## How to complete this task
Repeat the records exactly, with one exception: no images.

## Available data
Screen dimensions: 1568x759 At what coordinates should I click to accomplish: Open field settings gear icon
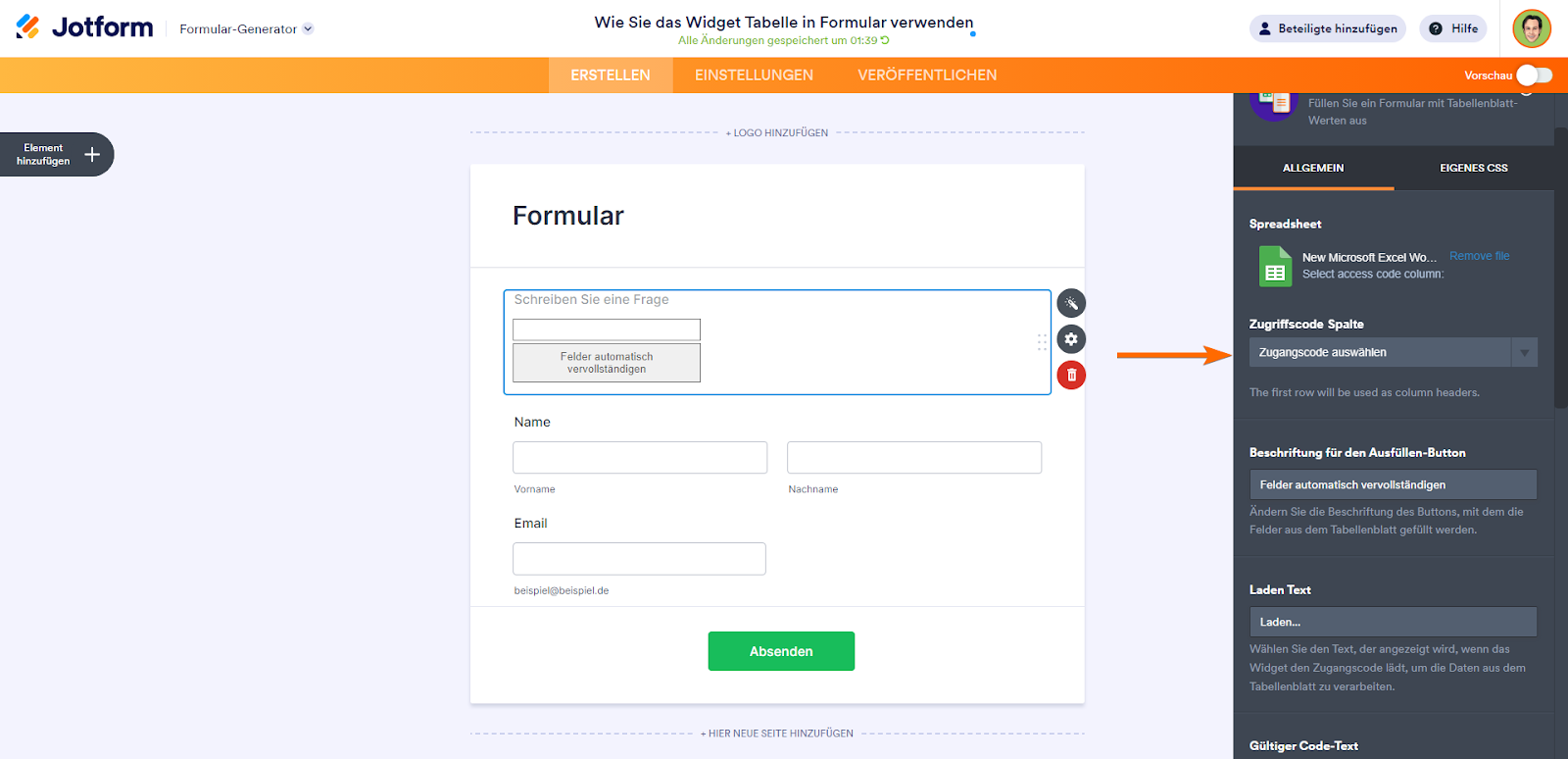(1071, 339)
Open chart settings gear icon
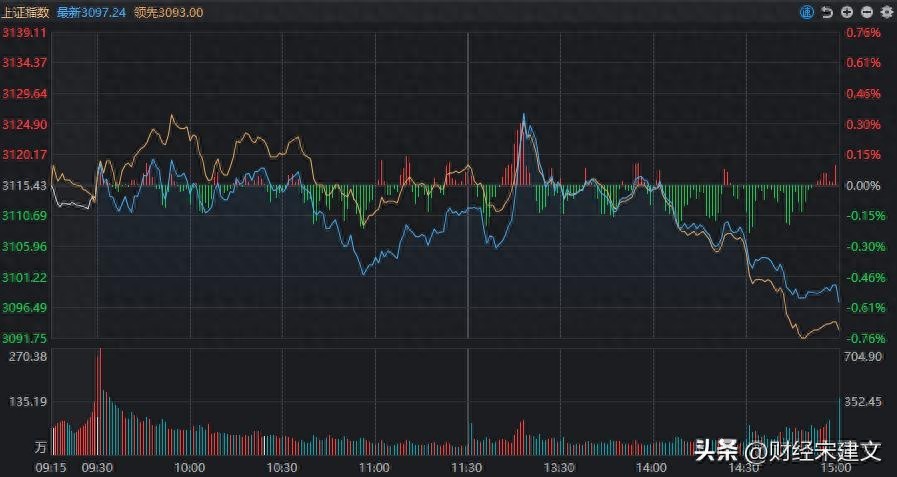This screenshot has height=477, width=897. click(x=885, y=12)
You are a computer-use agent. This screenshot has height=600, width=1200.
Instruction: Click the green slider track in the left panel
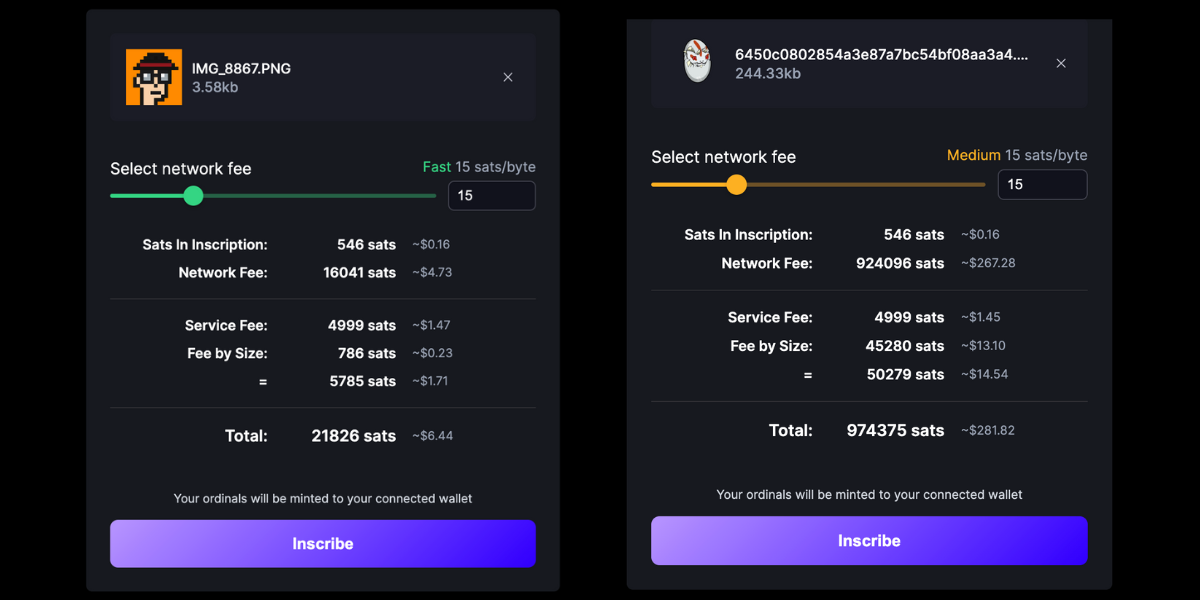pos(273,196)
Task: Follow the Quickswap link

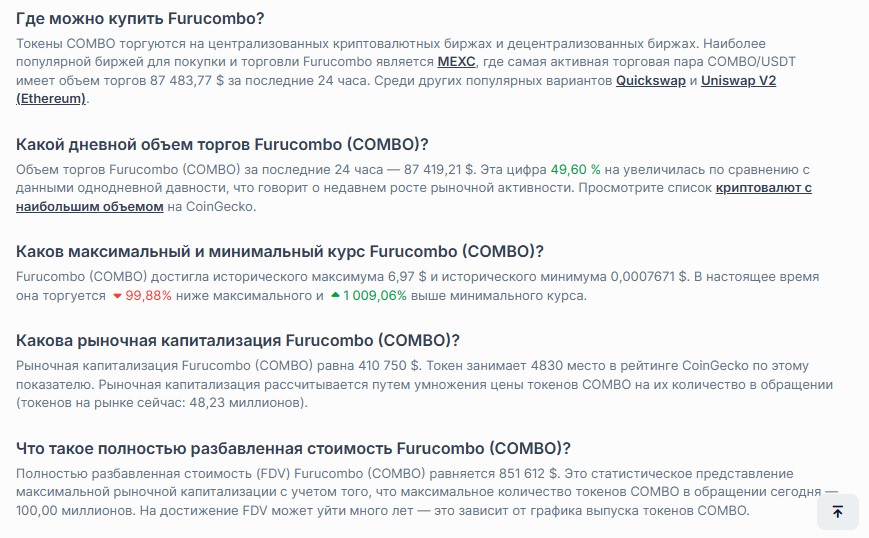Action: tap(649, 80)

## Exercise answer
Screen dimensions: 1568x759 At what coordinates should I click to accomplish: Open field settings gear icon
(1071, 339)
Open chart settings gear icon
This screenshot has height=477, width=897. click(x=885, y=12)
You are a computer-use agent. This screenshot has height=600, width=1200.
Instruction: Click the green slider track in the left panel
pos(273,196)
Task: Follow the Quickswap link

Action: tap(649, 80)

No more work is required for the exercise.